Notities persoon | bewoonde het pand Oosteinde 268. Met de volkstelling van 1748 staat vermeld de wed. Luicas Vik en de kinderen boven 10 jaar. Egbert en Aaltje. Inwonend is Maria Hendrixen. Ik vermoed dat Maria Hendrixen identiek is aan de dochter Marie van tante Jenneken Hendriks in het testament van tante Geertje Hendriks in 1710.
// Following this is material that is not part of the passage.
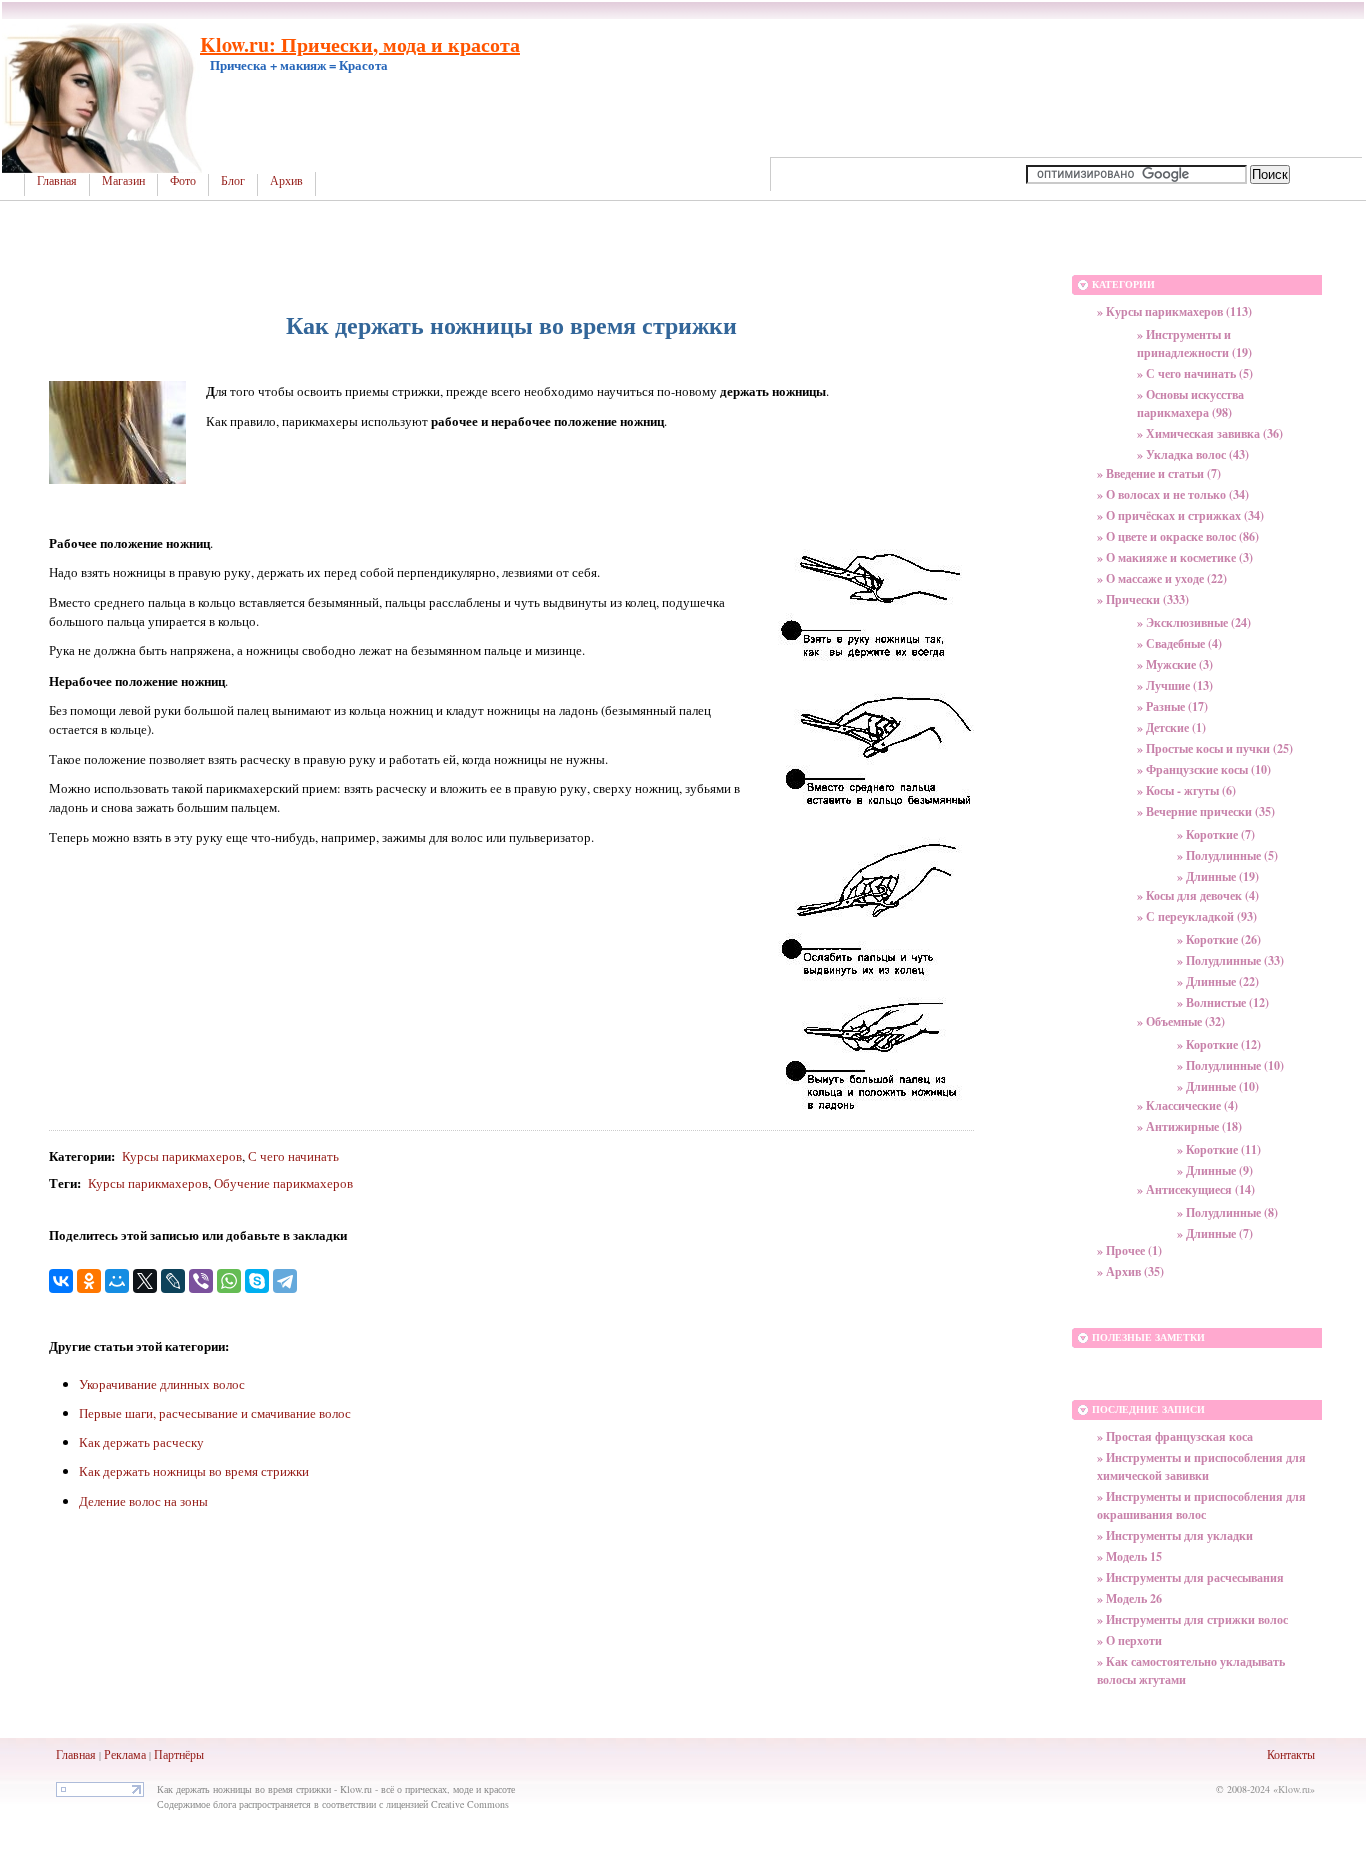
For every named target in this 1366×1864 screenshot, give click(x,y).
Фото (183, 181)
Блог (233, 181)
Eerder bewoonde dit erf Armke Schoemaker, of de kinderen van Armke Schoemaker, rond 1713 bewoont dan Lucas Harmsen dit erf. Armke die in het boterpachtregister van 1671 onder haar patroniem hendrix wordt aangeduid is dus lange tijd als weduwe op het erf als hoofdbewoner woonachtig geweest. In dat jaar 1671 had het erf een omvang van 1 akker. Ook in het boterpachtregister van 1670 wordt Armke al vermeld, dan onder de naam Armtjen Schomakers. Wellicht is Armke de (schoon)moeder van Lucas Hermsen Fik. In 1668 staat in het boterpachtregister vermeld: Jan Alberts Henrick nu Armtien Schoemakers. Armke of Armtien wordt in het boterpachtregister van 1671 aangeduid met het patroniem Hendricks.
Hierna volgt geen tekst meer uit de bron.